Il crypto, dicevamo, non è morto. E Worldcoin non è l’unico movimento che proviene dal settore: nei giorni scorsi anche PayPal, il primo servizio per trasferire denaro via internet, ha lanciato uno stablecoin, un tipo di criptovaluta pensato per mantenere un valore fisso legato al dollaro, altra notizia che sembra provenire da un ritaglio di giornale di due anni fa. Secondo il sito Quartz, i limiti dello stablecoin di PayPal sarebbero molti e la trovata sarebbe “un espediente di marketing più che uno stablecoin funzionato”, un modo per il servizio di “trarre profitto dall’hype legato al crypto”. Non è chiaro di quale hype si parli visto che il settore è ancora alle prese con un lungo “inverno”, un periodo di flessione e crisi, nonostante il valore di Bitcoin sia salito a 27mila dollari (erano 15mila un anno fa; il picco massimo, del novembre 2021, fu 56mila dollari).

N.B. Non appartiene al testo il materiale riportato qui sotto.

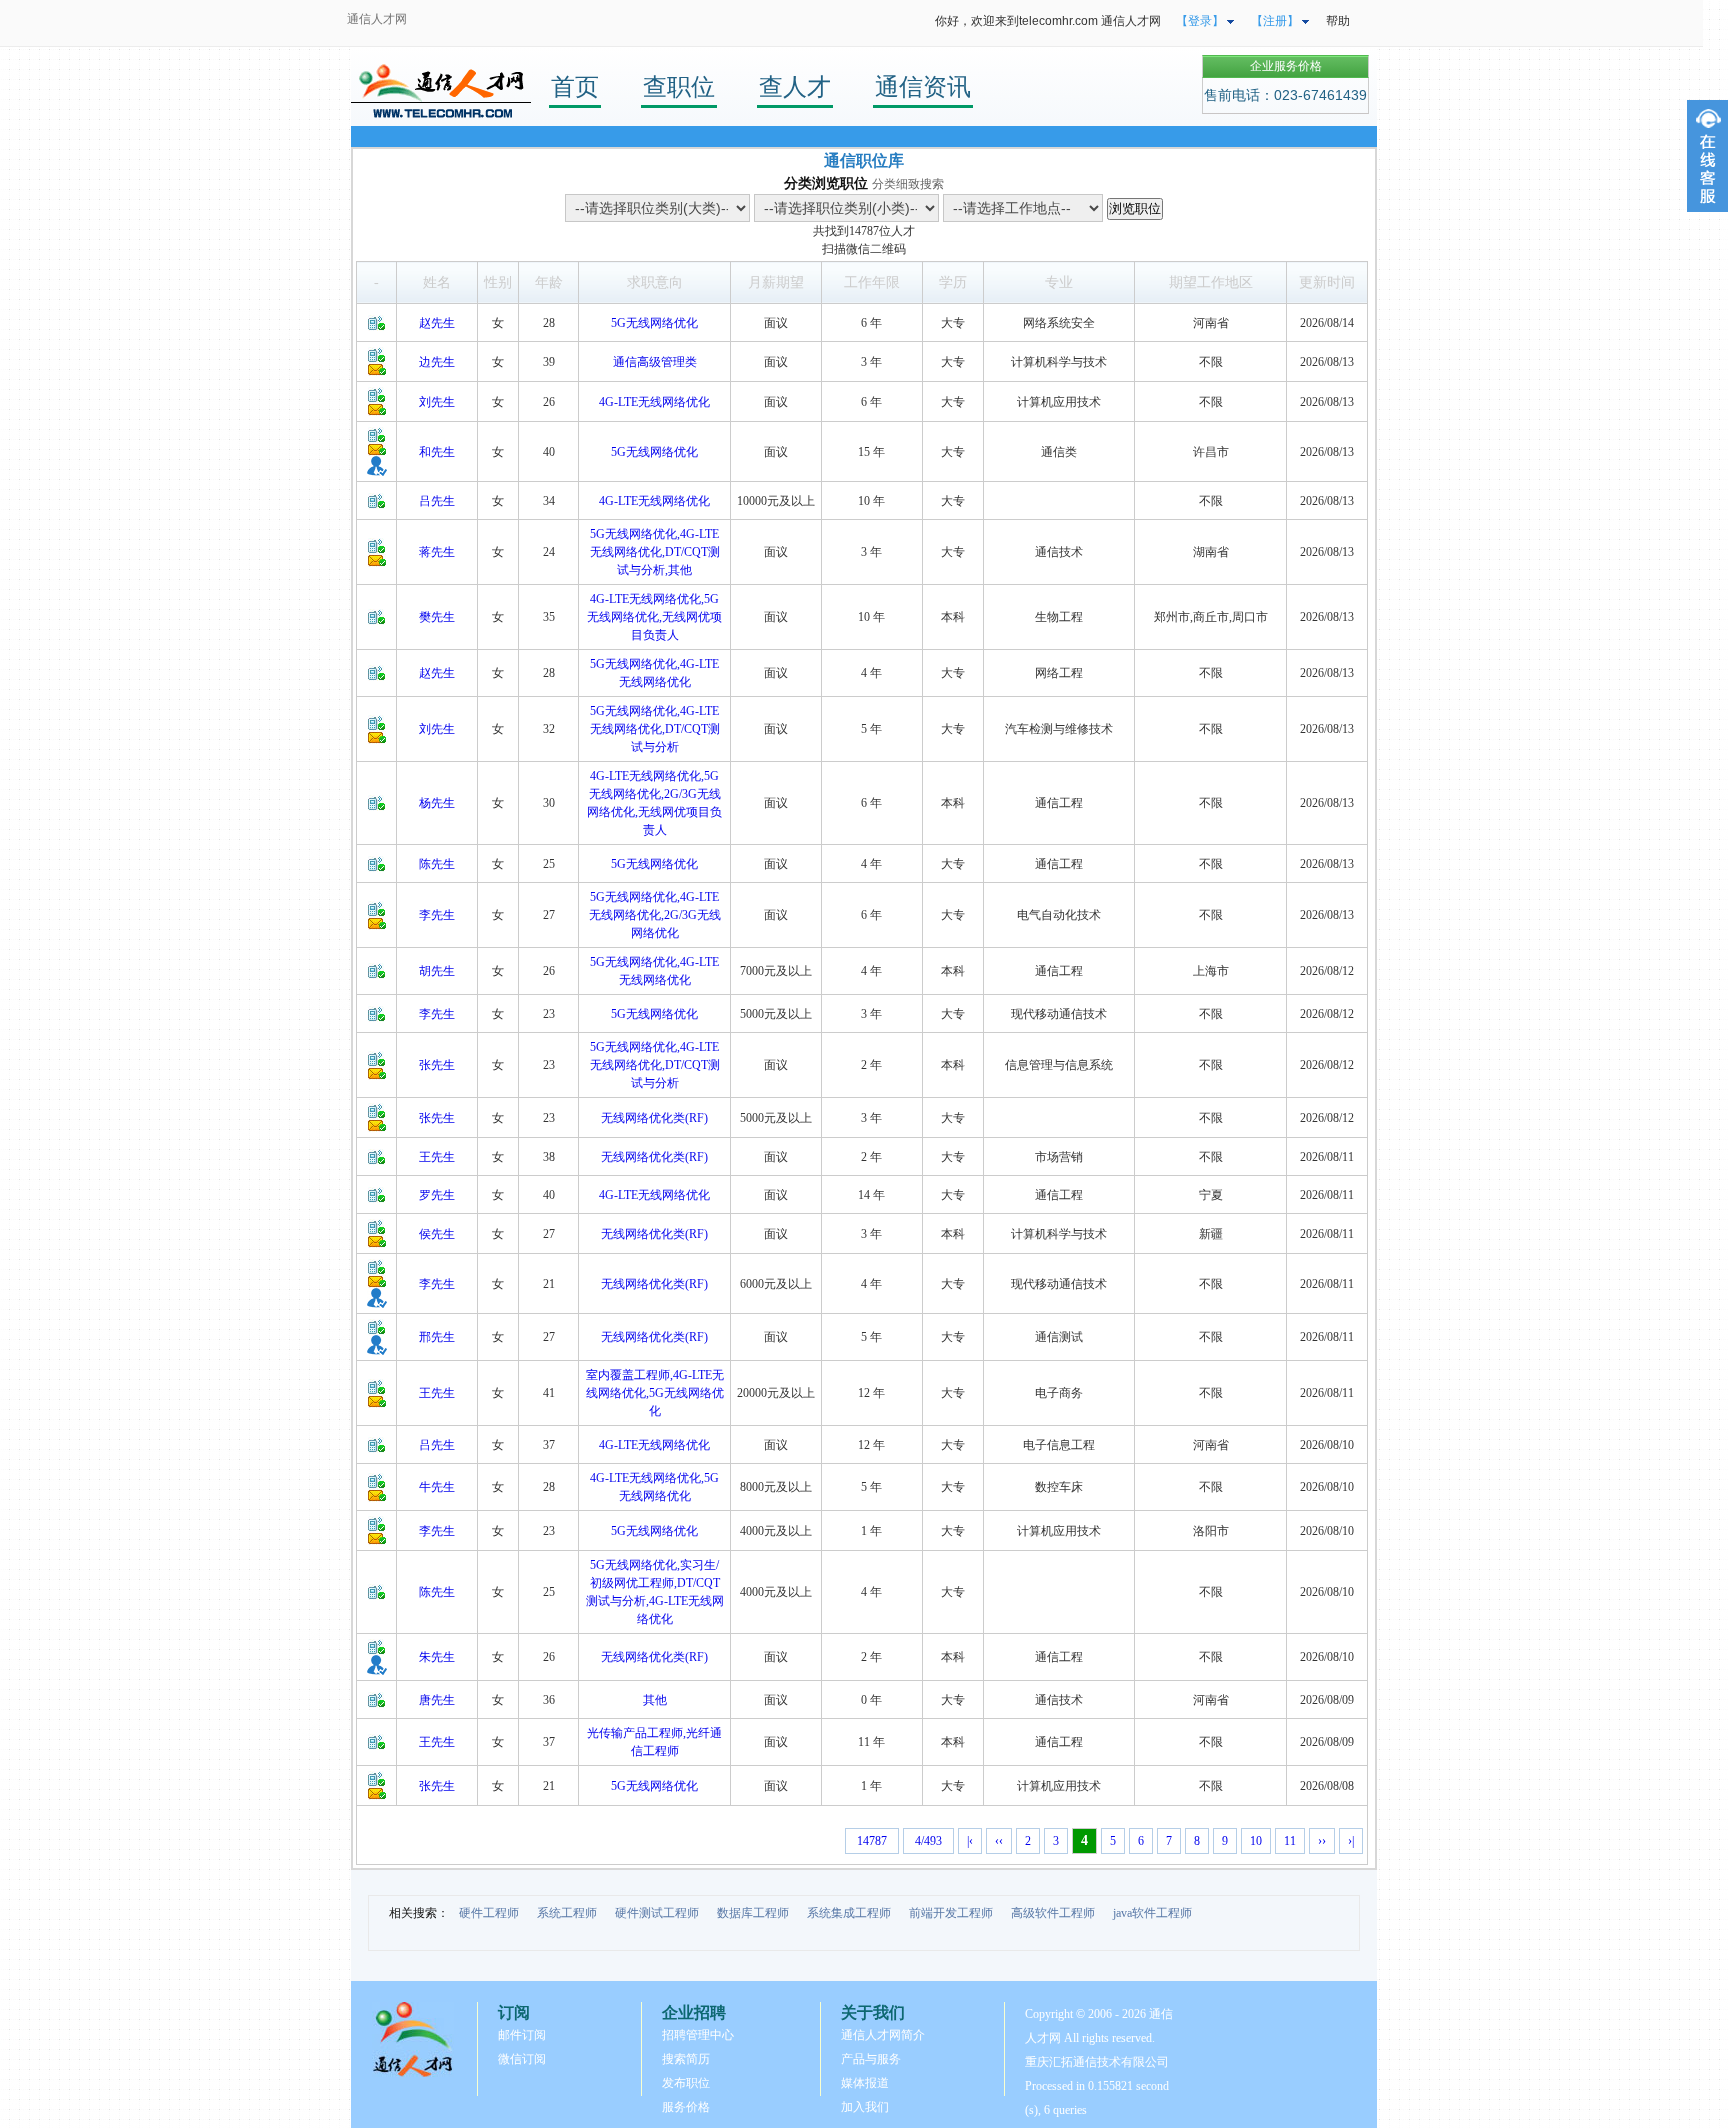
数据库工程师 (753, 1913)
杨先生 (437, 803)
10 (1256, 1841)
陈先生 (437, 864)
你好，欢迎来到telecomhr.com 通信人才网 (1048, 21)
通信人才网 (377, 19)
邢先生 (437, 1337)
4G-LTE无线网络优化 (654, 402)
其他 (655, 1700)
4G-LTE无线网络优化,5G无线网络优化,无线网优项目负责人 (654, 617)
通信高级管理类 (655, 362)
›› (1322, 1841)
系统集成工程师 (849, 1913)
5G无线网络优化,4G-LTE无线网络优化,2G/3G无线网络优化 (655, 915)
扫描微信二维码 (864, 249)
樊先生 (437, 617)
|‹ (970, 1841)
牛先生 (437, 1487)
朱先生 (437, 1657)
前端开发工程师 (951, 1913)
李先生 (437, 915)
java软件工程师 (1152, 1913)
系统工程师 (567, 1913)
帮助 (1338, 21)
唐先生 (437, 1700)
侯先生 (437, 1234)
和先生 (437, 452)
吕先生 (437, 501)
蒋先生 (437, 552)
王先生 (437, 1157)
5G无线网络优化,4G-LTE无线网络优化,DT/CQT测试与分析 (655, 729)
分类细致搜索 (908, 184)
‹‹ (999, 1841)
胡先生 (437, 971)
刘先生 (437, 402)
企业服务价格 (1286, 66)
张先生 (437, 1065)
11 (1290, 1841)
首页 (575, 86)
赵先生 (437, 323)
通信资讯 (923, 86)
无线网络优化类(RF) (654, 1118)
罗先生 (437, 1195)
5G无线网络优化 (654, 323)
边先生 (437, 362)
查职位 (679, 86)
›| (1351, 1841)
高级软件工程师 (1053, 1913)
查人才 (795, 86)
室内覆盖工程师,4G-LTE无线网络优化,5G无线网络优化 (655, 1393)
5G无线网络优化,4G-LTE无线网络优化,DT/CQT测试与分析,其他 (655, 552)
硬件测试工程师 (657, 1913)
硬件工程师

Alcuni osservatori sembrano ridurre esperimenti come quello di PayPal o Worldcoin a meri tentativi di ridare vita a un settore altamente speculativo e controverso. La promessa è che questa volta sarà diverso e che gli operatori del settore hanno imparato tante lezioni dagli errori del passato: come dice uno dei grandi motti del crypto, “it’s still early”, è ancora presto. Per cosa? Per la rivoluzione, ovvio. Nel frattempo, secondo una stima della Cnbc, alla fine del 2022 il settore aveva bruciato due trilioni di dollari, poco meno del pil italiano, in un anno. A rimanere scottati, oltre a giganti come a16z, sono stati un numero incalcolabile di persone, piccoli investitori, giovani convinti che gli Nft avrebbero cambiato il mondo. Soprattutto, le criptovalute hanno tradito anche le aspettative più concrete di chi voleva utilizzare, semplicemente, una valuta digitale diversa dalla moneta legale tradizionale. La rivista Wired ha scritto di come questi prodotti abbiano fatto breccia anche tra i lavoratori e le lavoratrici sessuali, che da tempo cercano un’alternativa alle normali istituzioni finanziarie (ma anche alla stessa PayPal), che non supportano il sex work e tendono a bandire questo tipo di utenti. La promessa di una moneta digitale, indipendente, decentralizzata, “senza padroni”, era perfetta per persone che rischiavano di essere lasciate fuori dai circuiti ufficiali finanziari e non avevano alternativa a Bitcoin ed Ethereum.

Un paio d’anni fa, all’apice della febbre da crypto, alcune voci critiche contestarono anche l’approccio colonialista del settore, ben rappresentato da prodotti come Axie Infinity, un videogioco simil-Pokémon in cui i mostriciattoli protagonisti erano in realtà Nft, ovvero prodotti (token) che potevano essere venduti e scambiati. Attorno a questi “Axie” si sviluppò un commercio speculativo che interessò particolarmente le Filippine, e di cui oggi rimangono solo le briciole. A perderci furono ancora una volta gli utenti del Sud Globale che per qualche settimana credettero di poter giocare ai videogiochi guadagnando, seguendo il sistema del “play-to-earn”. Due anni dopo, ci risiamo: Worldcoin sostiene di aver già raccolto due milioni di iridi umane e prepara lo sbarco nelle grandi metropoli europee e statunitensi. La maggior parte di quelle scannerizzazioni, però, arrivano da paesi come il Kenya, dove molte persone si sono sottoposte alla “Orb” in cambio di cinquanta dollari. Il trattamento riservato dall’industria del crypto alle nazioni più povere del mondo sembra essere stato ereditato dalla mania del momento, le IA, il cui settore sfrutta il lavoro umano sottopagato, ancora una volta in Kenya e altri paesi africani. Enormi uffici in cui centinaia di persone cliccano su immagini, video e contenuti (spesso traumatizzanti) allo scopo di allenare le intelligenze artificiali il cui funzionamento viene spesso scambiato per magia. E che per proteggerci dalle quali, dice Sam Altman, dovremmo tutti scannerizzarci gli occhi. Questa volta, non c’è dubbio, andrà tutto bene.